Чермор на руках вынес Риджи из башни Расширенного Зрачка. Он не отпустил ее – хотя она молила чара об этом. Дочь аркмастера теплого цеха вновь попыталась сделать то же самое, что сделала в Наледи, но у нее ничего не вышло. Возможно, подумал Некрос, в тот раз она черпала силы от отца, а теперь он перестал помогать ей? После того, что произошло в кабинете Альфара, они успели уже дважды подраться, и теперь на скуле Риджи темнел кровоподтек, а глаз Чермора заплыл. Он решил, что дальнейшее общение с Риджи Ана будет… интересным.
– Мы готовы, господин, – произнес конопатый тюремщик, которого Некрос выволок из-под кровати.
Дук Жиото пропал, и теперь чару нужен был кто-то, кому он мог отдавать приказы, старший в отряде. Конечно, этот малый трусоват, Некрос сомневался, что он повел бы себя в том селении, где они настигли шамана, так же, как вел Дук. Но особого выбора сейчас не было, и Чермор спросил:
– Твое имя?
– Харт, ваша милость, – ответил тюремщик, сгибаясь и подставляя спину под ступни чара, когда тот, сжимая Риджи в объятиях, забирался в фургон. – Эди Харт, господин.
– Хорошо, Эди Харт. – Некрос усадил Риджи между сундуков. Она дернулась, чар успел отодвинуть голову, чтобы скрюченные пальцы не поцарапали щеку.
– Я свяжу тебя! – прикрикнул на нее Некрос. – Ты поняла? Сиди здесь, попробуешь вылезти – свяжу!
Он спрыгнул на землю. Тюремщики стояли вокруг, держа лошадей под уздцы.
– Эди Харт, ты поведешь фургон, – приказал Чермор. – Одного коня привяжите сзади, позже я пересяду на него. Вы все, слушайте: Харт теперь главный. Это понятно?
Обойдя фургон, он остановился, сложив руки на груди и рассматривая дымящиеся развалины. Многие постройки еще горели – Острог-На-Костях превращался в руины. Чар коснулся своего лба. Зелено-коричневые змеи, поселившиеся в его теле после того, как он воссоздал Лик Смерти, исчезли. Кроме одной. Она жила теперь в его голове, медленно ползала там, так что иногда Некрос слышал тихое-тихое шипение и легкий стук, когда змея билась головой в его череп. И вот сейчас ему показалось, что змея разделилась – их стало две.
– Надо спешить, – тихо произнес голос. Казалось, он принадлежит ребенку – но не по-детски печальному и умному.
Взгляд Чермора метнулся в сторону – там никого не было, – затем опустился к земле. Тасси стоял, разглядывая догорающий барак.
– Что? – прошептал Некрос.
Пес-демон повернул голову, темные глазки взглянули на чара. Зверь повернулся и побежал к фургону.
– Теперь едем.
Когда Некрос полез в фургон, Эди несмело спросил:
– Ваша милость, можно ли узнать, куда мы направляемся?
Чар поднял висящий на шее компас, положил его на ладонь, позволив стрелке свободно качнуться.
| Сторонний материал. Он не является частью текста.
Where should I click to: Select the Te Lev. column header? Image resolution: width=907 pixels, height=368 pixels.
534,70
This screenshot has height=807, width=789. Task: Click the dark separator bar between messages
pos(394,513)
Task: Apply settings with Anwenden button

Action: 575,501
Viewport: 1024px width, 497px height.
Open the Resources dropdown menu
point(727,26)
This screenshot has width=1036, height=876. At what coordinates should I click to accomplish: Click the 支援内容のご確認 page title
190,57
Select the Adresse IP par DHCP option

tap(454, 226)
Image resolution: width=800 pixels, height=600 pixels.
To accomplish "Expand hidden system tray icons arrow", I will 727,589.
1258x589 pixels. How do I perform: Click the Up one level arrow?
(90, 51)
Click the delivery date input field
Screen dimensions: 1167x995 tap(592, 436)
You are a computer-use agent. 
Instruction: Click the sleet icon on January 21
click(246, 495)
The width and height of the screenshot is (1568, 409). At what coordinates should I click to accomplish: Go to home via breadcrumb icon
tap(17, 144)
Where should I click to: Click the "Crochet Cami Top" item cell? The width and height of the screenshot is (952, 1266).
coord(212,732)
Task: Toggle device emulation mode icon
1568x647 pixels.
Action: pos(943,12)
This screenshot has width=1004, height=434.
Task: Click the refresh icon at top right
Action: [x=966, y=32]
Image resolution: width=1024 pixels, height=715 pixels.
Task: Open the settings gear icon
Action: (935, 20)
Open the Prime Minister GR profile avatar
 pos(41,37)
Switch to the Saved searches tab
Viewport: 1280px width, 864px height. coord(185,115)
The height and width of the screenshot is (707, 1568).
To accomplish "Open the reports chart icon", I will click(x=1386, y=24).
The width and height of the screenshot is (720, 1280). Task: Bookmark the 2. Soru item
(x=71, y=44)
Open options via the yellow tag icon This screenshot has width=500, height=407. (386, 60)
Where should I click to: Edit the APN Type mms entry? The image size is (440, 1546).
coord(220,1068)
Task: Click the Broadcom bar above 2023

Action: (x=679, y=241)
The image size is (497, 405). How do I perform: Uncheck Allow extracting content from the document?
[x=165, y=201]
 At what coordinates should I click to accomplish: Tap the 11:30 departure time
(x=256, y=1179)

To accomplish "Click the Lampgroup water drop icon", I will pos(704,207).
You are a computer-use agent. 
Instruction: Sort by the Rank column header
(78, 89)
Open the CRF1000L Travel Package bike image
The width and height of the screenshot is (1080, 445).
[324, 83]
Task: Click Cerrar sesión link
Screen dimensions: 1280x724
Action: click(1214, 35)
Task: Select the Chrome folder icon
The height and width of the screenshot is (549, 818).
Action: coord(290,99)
Она указал на запад, в сторону, где, ниже по склону, находился квартал гноморобов. Почему-то стрелка мелко дрожала – Некрос не мог понять, что это означает.
– Пока что мы едем к кварталу гноморобов, – сказал он. – Дальше – посмотрим. У всех есть оружие? Будьте наготове.
Когда отряд выехал за ворота, бывший аркмастер мертвого цеха сидел среди сундуков, вытянув ноги; Риджи Ана пристроилась на его коленях, положив голову ему на грудь и обняв за шею. Иногда они начинали целоваться, а потом она вспоминала про отца, от которого фургон отъезжал все дальше, и принималась колотить Чермора, кусать и биться в его руках. Фургон покачивался, копыта стучали о камни, эхо разносило звук меж стен домов. Отряд спускался по темным улицам, городские кварталы тянулись вокруг. Острог– На-Костях остался где-то далеко – для чара он уже не существовал. Прежде Некрос не представлял мира без Альфара, но в новой жизни брату не было места. Его смерть являлась событием, отмечающим конец старого существования – и отъезд из горящего Острога был началом другой, иной жизни.
* * *
– Их завалило.
Бьёрик стукнул кулаком по воротам, и Лейфа с Доктусом уставились на него. Рука заболела, но мастер почти не ощутил этого.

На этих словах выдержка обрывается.